This process uses the Hostile package to align FastQ reads to a reference genome and stores all unmapped reads. Its default use is to remove human reads, with the primary output being FastQ files.
One terrific feature of this package is its bundled assembly files of human genomes, and the default uses the latest telomere-to-telomere (T2T) human assembly that Adam Phillippy and colleagues accomplished in 2022 combined with human leukocyte antigen (HLA) sequences from here.

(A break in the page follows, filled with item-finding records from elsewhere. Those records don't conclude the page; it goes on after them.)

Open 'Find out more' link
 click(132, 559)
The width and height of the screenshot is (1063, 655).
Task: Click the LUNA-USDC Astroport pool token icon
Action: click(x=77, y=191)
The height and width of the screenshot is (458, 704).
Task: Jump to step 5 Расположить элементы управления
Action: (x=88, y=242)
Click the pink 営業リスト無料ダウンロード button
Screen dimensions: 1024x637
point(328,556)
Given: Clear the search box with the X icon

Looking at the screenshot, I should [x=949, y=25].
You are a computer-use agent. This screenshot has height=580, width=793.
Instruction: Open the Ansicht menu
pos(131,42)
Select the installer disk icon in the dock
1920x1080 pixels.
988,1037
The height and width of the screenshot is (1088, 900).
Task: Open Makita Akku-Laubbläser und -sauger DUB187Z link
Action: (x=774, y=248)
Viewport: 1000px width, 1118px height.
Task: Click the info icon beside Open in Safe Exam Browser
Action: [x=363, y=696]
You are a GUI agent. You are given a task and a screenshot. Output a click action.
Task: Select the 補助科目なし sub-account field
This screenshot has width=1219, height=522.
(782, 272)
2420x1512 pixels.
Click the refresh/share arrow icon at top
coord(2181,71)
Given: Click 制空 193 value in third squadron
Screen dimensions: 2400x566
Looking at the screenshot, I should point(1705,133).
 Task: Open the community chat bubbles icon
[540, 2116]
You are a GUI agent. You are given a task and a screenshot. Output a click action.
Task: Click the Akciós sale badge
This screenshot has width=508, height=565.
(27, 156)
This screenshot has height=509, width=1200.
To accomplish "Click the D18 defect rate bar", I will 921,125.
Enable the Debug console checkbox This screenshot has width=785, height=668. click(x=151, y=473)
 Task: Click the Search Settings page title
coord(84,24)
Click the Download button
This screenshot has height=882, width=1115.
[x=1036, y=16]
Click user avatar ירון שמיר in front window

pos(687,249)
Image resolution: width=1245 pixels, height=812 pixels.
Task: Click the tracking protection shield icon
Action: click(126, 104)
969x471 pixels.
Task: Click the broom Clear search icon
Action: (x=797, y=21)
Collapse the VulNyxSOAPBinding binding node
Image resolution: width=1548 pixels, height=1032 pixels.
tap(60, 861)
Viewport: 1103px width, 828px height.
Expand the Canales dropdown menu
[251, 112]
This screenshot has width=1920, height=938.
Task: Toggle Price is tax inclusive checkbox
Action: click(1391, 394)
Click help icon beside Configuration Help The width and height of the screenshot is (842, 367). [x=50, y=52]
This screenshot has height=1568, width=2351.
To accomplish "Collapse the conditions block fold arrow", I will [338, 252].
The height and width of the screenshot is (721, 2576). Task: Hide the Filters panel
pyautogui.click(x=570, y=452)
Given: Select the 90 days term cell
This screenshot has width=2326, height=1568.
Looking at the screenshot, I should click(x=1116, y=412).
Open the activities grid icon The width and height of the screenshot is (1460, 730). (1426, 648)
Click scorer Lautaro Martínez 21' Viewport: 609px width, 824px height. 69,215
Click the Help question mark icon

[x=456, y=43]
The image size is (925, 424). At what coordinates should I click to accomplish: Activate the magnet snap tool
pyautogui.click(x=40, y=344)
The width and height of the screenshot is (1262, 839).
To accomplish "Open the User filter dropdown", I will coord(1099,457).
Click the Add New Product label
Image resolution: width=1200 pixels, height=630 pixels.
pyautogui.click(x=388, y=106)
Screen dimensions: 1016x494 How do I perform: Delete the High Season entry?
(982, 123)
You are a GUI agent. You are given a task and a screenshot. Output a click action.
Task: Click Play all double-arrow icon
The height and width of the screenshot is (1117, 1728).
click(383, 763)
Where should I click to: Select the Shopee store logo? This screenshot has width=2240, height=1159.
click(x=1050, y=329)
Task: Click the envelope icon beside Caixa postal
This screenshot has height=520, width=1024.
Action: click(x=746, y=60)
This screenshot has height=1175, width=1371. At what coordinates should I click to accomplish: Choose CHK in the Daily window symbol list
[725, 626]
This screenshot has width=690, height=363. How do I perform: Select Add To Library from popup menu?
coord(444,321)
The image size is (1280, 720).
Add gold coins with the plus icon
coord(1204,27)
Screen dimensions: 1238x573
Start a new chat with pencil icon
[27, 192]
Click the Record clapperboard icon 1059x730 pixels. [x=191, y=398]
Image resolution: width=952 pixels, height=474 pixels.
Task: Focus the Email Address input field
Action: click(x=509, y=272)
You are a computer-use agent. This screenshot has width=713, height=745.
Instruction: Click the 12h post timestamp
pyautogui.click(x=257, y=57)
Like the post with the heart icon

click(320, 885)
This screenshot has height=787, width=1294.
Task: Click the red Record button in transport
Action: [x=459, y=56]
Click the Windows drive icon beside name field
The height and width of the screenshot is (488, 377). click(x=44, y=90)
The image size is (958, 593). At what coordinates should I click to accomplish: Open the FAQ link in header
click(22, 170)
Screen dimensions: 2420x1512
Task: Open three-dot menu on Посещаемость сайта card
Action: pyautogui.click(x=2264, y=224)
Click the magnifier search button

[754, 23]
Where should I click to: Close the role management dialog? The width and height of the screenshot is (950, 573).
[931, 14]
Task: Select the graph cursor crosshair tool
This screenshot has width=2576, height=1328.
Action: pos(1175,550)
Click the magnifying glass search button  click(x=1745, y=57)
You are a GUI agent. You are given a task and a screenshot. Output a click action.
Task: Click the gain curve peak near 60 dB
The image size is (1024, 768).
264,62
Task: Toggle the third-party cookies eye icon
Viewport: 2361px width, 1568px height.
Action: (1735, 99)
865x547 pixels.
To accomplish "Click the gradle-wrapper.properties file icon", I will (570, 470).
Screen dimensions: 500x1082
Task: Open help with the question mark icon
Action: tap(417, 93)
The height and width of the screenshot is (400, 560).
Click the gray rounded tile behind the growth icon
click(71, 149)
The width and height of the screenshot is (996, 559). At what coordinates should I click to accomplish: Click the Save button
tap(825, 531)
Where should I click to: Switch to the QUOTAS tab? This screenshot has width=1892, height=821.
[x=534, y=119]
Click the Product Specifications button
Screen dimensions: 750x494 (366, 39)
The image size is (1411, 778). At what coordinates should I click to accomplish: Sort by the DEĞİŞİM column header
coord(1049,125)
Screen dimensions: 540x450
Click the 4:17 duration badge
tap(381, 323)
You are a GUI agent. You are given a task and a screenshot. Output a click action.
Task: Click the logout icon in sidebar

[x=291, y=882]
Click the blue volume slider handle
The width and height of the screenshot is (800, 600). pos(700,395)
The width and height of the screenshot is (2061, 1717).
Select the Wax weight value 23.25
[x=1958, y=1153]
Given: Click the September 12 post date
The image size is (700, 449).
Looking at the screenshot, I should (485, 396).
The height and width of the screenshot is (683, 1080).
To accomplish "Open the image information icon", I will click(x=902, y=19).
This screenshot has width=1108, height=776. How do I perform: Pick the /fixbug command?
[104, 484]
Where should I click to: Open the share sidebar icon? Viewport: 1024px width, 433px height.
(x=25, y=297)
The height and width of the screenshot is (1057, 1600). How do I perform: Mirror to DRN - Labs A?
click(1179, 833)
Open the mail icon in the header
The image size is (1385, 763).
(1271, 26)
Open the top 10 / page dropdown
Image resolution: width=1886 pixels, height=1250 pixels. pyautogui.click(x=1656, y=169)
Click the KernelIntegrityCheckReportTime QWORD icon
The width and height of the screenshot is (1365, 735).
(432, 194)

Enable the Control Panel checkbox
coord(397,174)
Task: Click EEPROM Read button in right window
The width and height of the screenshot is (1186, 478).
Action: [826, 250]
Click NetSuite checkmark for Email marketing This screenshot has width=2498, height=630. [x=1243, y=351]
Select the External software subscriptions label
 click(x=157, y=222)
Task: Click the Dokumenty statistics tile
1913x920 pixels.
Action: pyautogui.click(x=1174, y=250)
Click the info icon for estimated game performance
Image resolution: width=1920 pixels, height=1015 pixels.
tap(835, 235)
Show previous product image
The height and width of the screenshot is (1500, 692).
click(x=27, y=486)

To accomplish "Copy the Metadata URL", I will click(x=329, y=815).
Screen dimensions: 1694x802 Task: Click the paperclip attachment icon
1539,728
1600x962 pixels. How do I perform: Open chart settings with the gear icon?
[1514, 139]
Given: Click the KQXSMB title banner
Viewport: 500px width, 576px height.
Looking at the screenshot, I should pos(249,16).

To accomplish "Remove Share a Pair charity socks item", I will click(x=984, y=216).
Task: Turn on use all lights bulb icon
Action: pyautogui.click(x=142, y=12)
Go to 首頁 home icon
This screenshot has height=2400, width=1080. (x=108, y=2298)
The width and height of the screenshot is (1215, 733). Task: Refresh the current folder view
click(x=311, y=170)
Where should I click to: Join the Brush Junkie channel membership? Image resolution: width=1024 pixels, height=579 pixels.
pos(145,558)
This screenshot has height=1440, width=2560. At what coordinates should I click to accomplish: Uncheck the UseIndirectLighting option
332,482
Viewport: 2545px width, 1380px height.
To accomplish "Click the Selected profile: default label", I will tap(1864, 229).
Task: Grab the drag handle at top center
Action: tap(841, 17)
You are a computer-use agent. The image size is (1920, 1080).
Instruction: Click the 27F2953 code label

If a user has a different background genome to remove, for example, perhaps the bacterial pathogen was collected from a brown common sewer rat from New York City (Rattus norvegicus) or a Holstein dairy cow in the USA (Bos taurus), a non-default reference genome can be supplied. For Illumina read removal with a non-default reference genome, a user must specify a path prefix of all 6 of the bowtie2 index files– not a FastA file.
To avoid removing reads that match to both the target pathogen and the host and maximize retention of the target pathogen, hostile supplies the utilities to compare both at the same time and form a custom reference file here.
A clever approach in Bede Constantinides preprint paper was to gather 985 reference grade bacterial genomes from the FDA ARGOS database into a large FastA for masking the combined T2T-CHM and IPD-IMGT/HLA human genome reference, which is available here.
A peer-reviewed manuscript is likely in progress, but for now the biorxiv paper describes the Hostile package.